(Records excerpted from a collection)
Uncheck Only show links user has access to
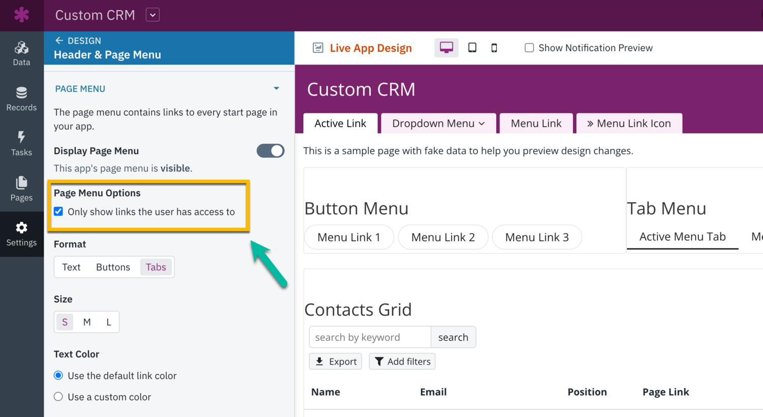The width and height of the screenshot is (763, 417). 58,211
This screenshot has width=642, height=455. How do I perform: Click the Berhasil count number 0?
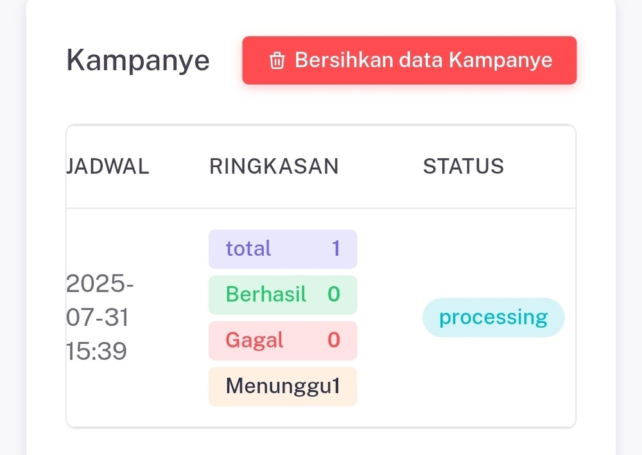click(x=334, y=294)
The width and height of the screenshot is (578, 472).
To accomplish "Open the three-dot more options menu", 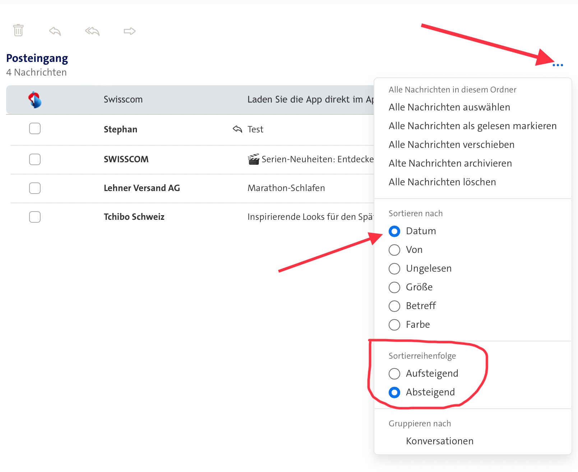I will 558,65.
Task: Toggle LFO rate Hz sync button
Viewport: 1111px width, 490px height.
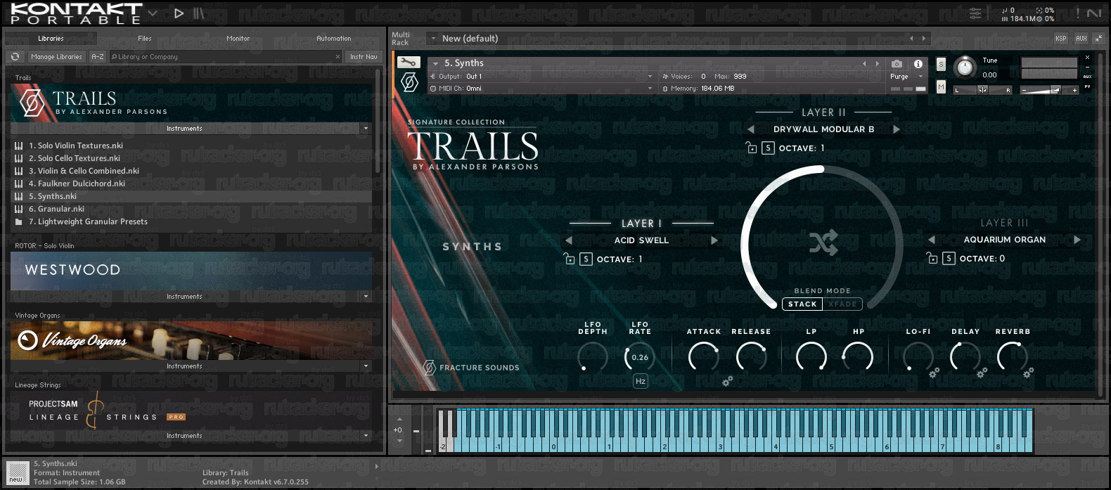Action: [640, 381]
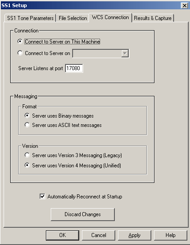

WHAT IS REQUIRED
In the records above, find the line that contains "Task: Toggle LFO rate Hz sync button", then write it out along with every line after it, exactly, through the last one. Leave the pictures out.

FINISHED EXERCISE
Task: Toggle LFO rate Hz sync button
Viewport: 1111px width, 490px height.
Action: [640, 381]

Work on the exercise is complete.